Hockey team suffers first loss of season

On Halloween night, the Wilfrid Laurier Golden Hawks’ men’s hockey team looked to avenge last year’s Ontario University Athletics (OUA) semi-finals elimination at the hands of the University of Western Ontario Mustangs. Though the Hawks fought hard, a shortened-bench, poor offensive execution and a couple of bad bounces gave the visiting Mustangs the 4-3 win. The loss was Laurier’s first in regulation this season

“I think we just needed to execute better on the power play,” said head coach Kelly Nobes. “We generated some good chances on the first few chances, but we made some bad passes later in the game and it cost us.”

The purple and gold dominated the first period, keeping the talented Western offence at bay and out-shooting them 15-4. Nevertheless, the Hawks’ forwards showed a lack of a definitive cutting edge, especially with third-year sniper Craig Voakes out of the line-up.

Veteran Nathan Peacock finally got the Hawks on the board when he jammed in a loose puck past Western net-minder Anthony Grieco.

In the second period, Mustang forward Keaton Turkiewicz tied the game on a two-man advantage, while Jason Furlong hammered in a rebound to give Western the lead three minutes later.

Hawk assistant captain Chad Kennedy scored his first of the year to tie the game with less than a minute left in the period.

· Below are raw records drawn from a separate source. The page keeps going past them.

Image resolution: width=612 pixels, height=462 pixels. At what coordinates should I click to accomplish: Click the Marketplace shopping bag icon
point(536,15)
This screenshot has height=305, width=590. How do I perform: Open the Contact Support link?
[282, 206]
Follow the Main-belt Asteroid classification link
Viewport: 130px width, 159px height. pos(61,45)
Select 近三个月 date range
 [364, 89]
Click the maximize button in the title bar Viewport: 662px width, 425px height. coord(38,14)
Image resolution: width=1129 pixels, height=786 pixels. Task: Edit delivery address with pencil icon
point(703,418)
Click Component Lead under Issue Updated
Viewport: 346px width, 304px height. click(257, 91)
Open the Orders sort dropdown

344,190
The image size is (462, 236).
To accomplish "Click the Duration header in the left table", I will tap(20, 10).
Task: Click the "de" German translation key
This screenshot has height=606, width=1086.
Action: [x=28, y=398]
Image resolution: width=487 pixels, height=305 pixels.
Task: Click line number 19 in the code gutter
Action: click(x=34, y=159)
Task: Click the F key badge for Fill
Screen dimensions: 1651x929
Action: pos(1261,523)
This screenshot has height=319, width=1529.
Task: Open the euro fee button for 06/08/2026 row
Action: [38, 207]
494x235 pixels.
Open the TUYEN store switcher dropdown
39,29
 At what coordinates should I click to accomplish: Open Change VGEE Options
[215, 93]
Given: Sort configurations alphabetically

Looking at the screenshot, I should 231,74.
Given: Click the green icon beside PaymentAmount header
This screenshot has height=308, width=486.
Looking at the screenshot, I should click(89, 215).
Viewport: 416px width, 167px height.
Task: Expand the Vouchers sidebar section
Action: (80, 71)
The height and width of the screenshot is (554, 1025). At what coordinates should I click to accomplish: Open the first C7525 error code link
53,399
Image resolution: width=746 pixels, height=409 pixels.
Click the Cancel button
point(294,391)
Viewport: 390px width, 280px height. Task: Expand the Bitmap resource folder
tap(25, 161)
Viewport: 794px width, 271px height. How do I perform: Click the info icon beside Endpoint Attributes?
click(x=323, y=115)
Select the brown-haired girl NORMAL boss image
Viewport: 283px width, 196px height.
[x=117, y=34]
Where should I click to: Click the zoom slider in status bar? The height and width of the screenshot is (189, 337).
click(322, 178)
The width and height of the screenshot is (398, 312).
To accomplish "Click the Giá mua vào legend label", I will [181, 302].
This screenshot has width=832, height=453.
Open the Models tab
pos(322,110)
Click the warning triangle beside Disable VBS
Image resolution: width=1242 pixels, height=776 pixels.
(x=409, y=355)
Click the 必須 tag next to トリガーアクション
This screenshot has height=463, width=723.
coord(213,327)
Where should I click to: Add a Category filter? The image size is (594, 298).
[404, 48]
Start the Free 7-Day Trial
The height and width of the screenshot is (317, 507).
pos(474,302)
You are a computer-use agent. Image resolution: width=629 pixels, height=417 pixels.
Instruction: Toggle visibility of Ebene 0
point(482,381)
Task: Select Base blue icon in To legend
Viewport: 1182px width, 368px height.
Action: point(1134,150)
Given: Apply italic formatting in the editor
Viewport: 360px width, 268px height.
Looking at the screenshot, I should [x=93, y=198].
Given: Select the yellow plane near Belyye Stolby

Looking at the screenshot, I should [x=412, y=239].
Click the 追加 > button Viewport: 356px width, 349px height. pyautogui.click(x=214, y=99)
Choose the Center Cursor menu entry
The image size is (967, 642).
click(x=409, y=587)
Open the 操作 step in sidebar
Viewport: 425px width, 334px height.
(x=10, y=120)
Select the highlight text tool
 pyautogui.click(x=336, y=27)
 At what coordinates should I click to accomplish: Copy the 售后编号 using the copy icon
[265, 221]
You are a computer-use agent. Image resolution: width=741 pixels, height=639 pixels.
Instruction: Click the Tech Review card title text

But former London Knights’ Captain Scott Aarssen snapped a wrist-shot top shelf past Laurier goaltender Jeff MacDougald right when the buzzer sounded to end the period, putting the Mustangs back on top.

In the third period, newcomer Paul Bradley converted from a beautiful give-and-go with second year Clinton Pettapiece to tie the sea-saw battle at three.

Just over four minutes later, however, Mustangs’ grinder Chris Corbeil fired home the eventual winner off of a rebound just after Western had killed a penalty.

Western’s checking tightened right up after that, and forced many of the Hawks’ chances to the outside. It was a game very much reminiscent of last year’s playoff series between the two teams, as Western took away a hard fought one-goal victory.

“We are definitely working hard out there,” said defenceman Chad Kennedy. “We just need to finish; getting 37 shots and only three goals is not good enough.”

“Going forward I don’t think we have to change a ton,” added Nobes. “We need to get some people healthy and just keep working.”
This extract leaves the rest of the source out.